The major source of speed for analysis has been automation. Some Marketing Scientists at Forethought can recall the grinding torment of waiting for their 50 megahertz computer in the mid-1990s to produce one regression model. In those days, they would often set up the analysis before they left for the day and sometimes it would still be running the next morning when they arrived at the office. Now, using a 3.4 gigahertz machine, the Marketing Science team run automated routines that produce hundreds and sometimes thousands of iterations of regression models literally in the blink of an eye. Based on quality parameters, even the selection of the final model has been semi-automated. Unquestionably, in the past decade there has been a quantum leap in speed and quality.
Meanwhile, the quality movement has been increasingly interested in developing standards for marketing and social researchers, culminating in 2006 with the international standard - ISO 20252. This standard is specific to the market research industry and covers all stages of a research study, including data analysis.
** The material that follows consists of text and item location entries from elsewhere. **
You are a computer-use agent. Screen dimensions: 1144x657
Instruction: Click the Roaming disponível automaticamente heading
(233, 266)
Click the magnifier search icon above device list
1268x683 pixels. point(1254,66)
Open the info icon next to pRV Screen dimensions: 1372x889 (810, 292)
One could argue that this standard has set some important speed limits on analysis by setting out some necessary processing steps.
The ISO standard specifically calls for the analyst to ‘have in place procedures to ensure the tabulations and other outputs have been checked.’ One of the main premises of the quality drive has been that quality should be built into the process and not merely inspected at the end. And yet, one of the greatest needs for painstaking care in data analysis is to check the output of the data collection at the end of the pilot or data collection, before analysis takes place.
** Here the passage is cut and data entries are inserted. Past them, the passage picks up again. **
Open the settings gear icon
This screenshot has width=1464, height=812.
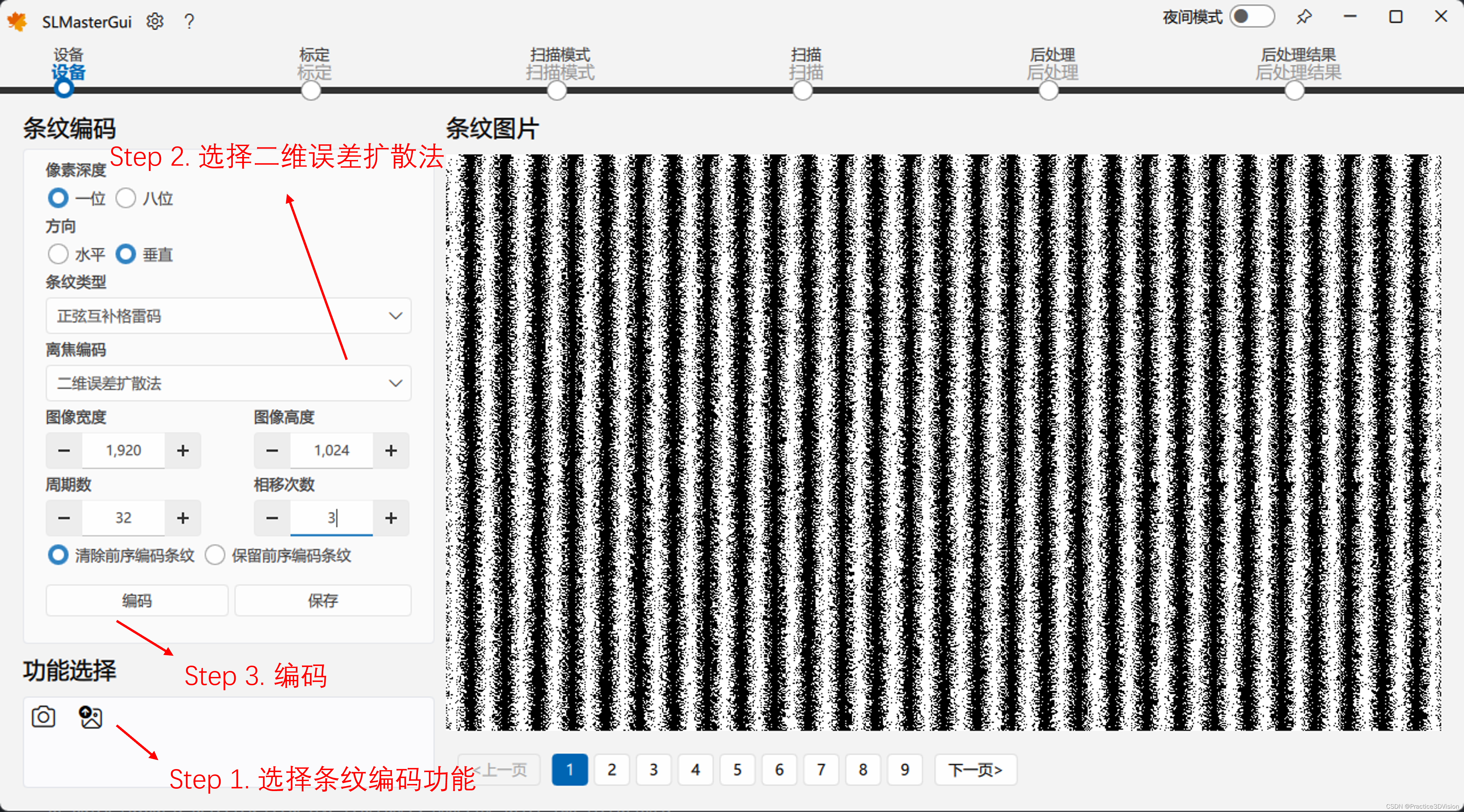click(155, 22)
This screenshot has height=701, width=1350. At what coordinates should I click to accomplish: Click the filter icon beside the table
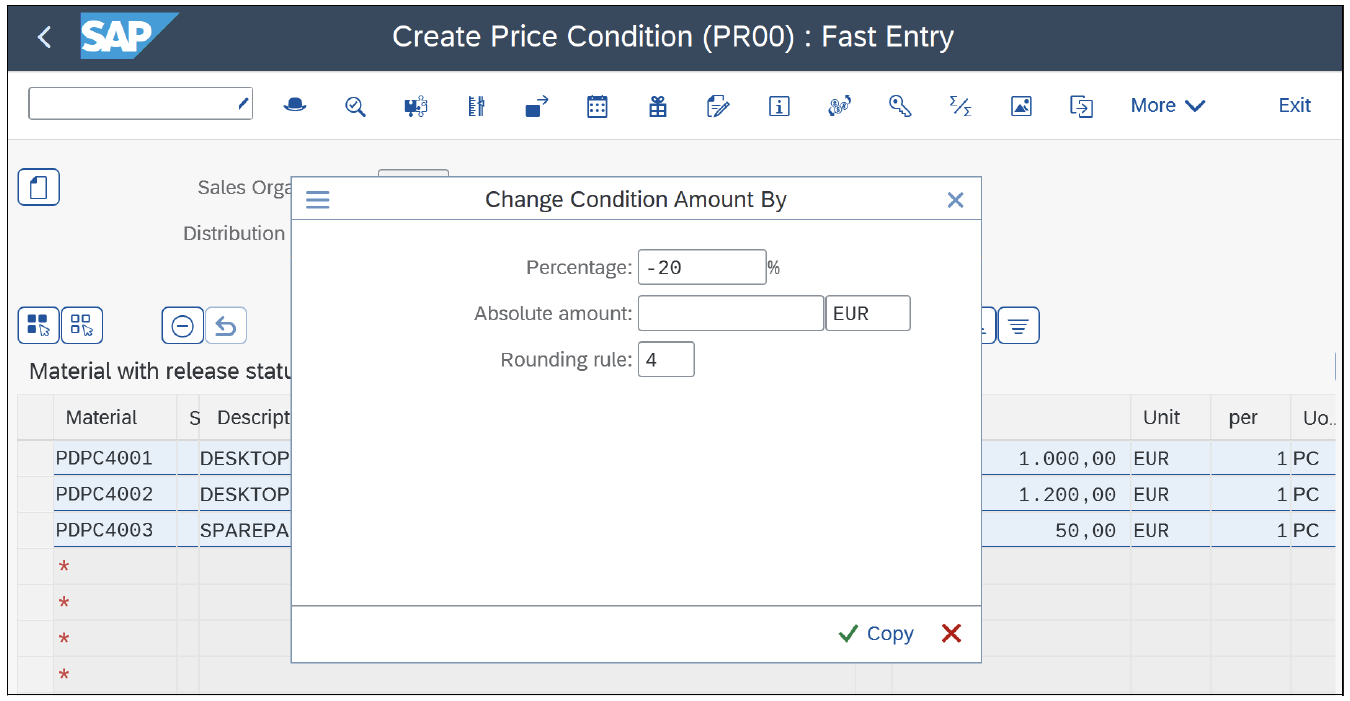1018,325
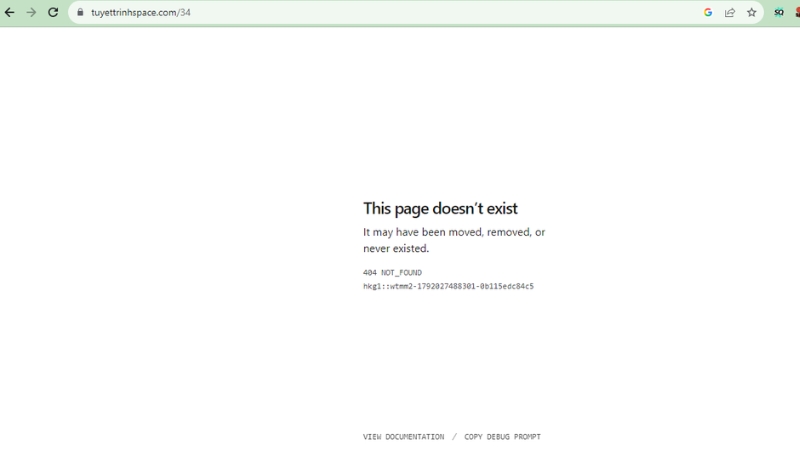Reload the page with the refresh icon
This screenshot has width=800, height=450.
coord(53,12)
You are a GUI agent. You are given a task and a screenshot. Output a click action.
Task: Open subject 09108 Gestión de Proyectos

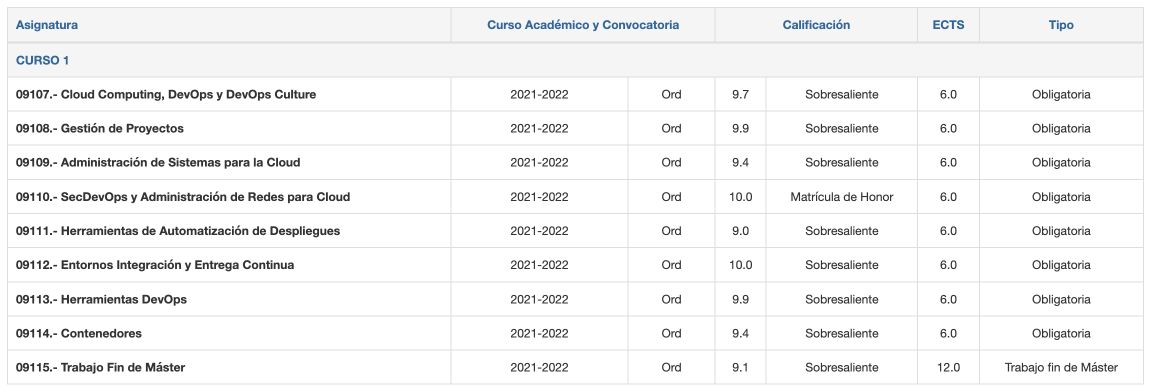coord(100,129)
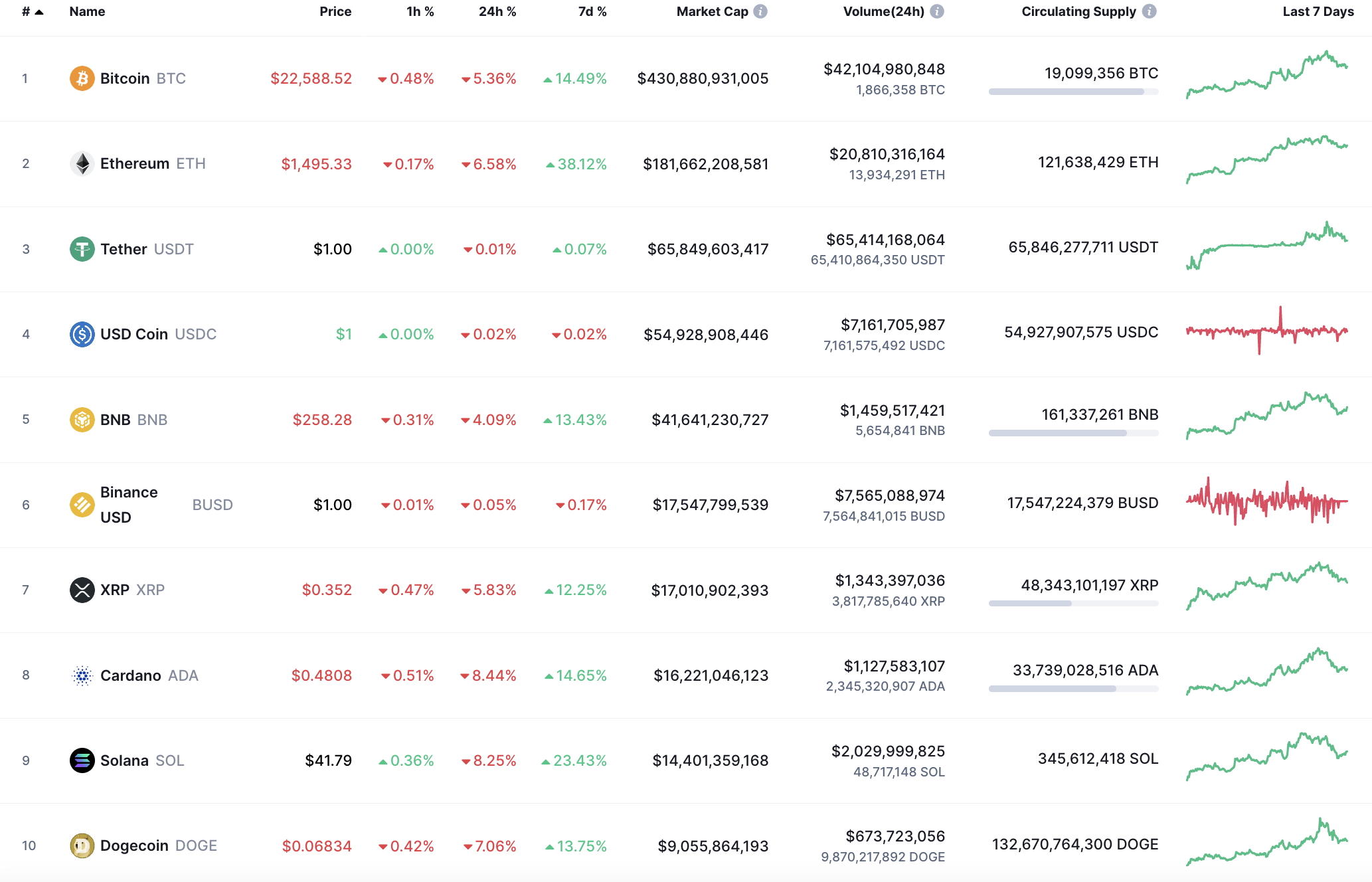Screen dimensions: 1372x882
Task: Select the BNB logo icon
Action: (x=82, y=419)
War stories from the front line abound with tales of errors only found during file validation prior to analysis. So much so that Forethought would strongly contend that if the analyst does not dedicate a good amount of time to file validation prior to analysis, errors will inevitably make their way to the client and indeed, management’s decision making.
Some of the more common items that Forethought has observed with respect to file validation have been data export errors with respect to mislabelling of questions, excessive ‘Not Applicable’ answers to a question, programmers not strictly following the code frames specified in the questionnaire, sample skews, the presence of outliers in the data and data which is not approximating a normal distribution, therefore unsuitable for some modelling.
When Forethought first offered marketing research services, computer speed was as common a topic as internet speed is today. Some things have sped up, but some things like file validation should remain manual, as we make haste slowly.